Jeanne Dielman, 23, quai du Commerce, 1080 Bruxelles
Directed by Chantal Akerman
(Belgium/France, 1976, 201 min.)
Belgian filmmaker Chantal Akerman’s early tour de force — an examination of a woman’s ritualized behavior inside her bourgeois Brussels flat, recorded as a sequence of domestic tableaux in real time — gradually reaches the point of pure tragedy.
National Gallery of Art
Sat., Dec. 24, 1 p.m.
Louise by the Shore
(Louise en Hiver)
Directed by Jean-François Laguionie
(France/Canada, 2016, 75 min.)
Both sweet and melancholy, the story revolves around Louise, an unassuming old lady who becomes stranded alone in a seaside town during winter, and decides to stay put and make do until summer rolls around.
AFI Silver Theatre
Thu., Dec. 15, 5:30 p.m.,
Sun., Dec. 18, 4:10 p.m.
Seasons
Directed by Jacques Perrin and Jacques Cluzaud
(France/Germany, 2016, 97 min.)
Four years in the making, “Seasons” presents some of the most amazing, breathtaking and gorgeous widescreen nature footage ever seen, so close that you feel part of the action. Filmmakers Jacques Perrin and Jacques Cluzaud traveled to the lush green forests that emerged across Europe following the last Ice Age to chronicle the history of the seasons for human and animal.

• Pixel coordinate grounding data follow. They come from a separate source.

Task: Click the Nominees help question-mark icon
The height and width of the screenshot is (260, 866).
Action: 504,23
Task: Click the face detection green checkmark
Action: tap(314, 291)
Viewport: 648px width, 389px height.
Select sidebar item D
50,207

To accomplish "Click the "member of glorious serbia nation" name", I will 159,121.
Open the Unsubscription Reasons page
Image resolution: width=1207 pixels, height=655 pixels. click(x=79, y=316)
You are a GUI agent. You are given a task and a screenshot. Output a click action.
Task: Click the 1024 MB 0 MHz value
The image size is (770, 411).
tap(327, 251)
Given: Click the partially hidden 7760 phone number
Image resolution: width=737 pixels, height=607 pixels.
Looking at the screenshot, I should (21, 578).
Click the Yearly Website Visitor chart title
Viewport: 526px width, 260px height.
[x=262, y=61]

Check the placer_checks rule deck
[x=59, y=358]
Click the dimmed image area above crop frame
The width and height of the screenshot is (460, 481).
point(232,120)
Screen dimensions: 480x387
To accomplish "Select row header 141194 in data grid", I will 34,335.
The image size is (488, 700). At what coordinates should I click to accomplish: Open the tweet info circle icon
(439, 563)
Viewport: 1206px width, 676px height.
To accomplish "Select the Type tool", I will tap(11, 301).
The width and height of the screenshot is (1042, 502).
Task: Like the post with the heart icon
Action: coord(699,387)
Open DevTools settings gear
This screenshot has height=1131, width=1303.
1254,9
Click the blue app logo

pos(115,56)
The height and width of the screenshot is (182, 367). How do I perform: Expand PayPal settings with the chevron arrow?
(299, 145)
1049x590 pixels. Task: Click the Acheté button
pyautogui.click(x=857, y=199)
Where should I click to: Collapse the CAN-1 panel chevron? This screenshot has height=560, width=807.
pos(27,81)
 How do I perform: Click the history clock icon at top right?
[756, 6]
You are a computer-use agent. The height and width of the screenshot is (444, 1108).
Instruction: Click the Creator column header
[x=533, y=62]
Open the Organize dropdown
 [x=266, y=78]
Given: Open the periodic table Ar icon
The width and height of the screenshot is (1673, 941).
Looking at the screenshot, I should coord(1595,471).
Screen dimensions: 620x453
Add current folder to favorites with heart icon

Landmark’s E Street Cinema
Things to Come
(L’Avenir)
Directed by Mia Hansen-Løve
(France/Germany, 2016, 100 min.)
What happens when the life you’ve worked so hard to build falls apart all at once? A philosophy teacher soldiers through the death of her mother, getting fired from her job and dealing with a husband who is leaving her for another woman (French, English and German).
AFI Silver Theatre
Sat., Dec. 3, 2 p.m.,
Sun., Dec. 4, 3:30 p.m.
Landmark’s Cinema
Opens Fri., Dec. 9
Upstream
(En Amont du Fleuve)
Directed by Marion Hänsel
(Belgium/Netherlands/Croatia, 2016, 90 min.)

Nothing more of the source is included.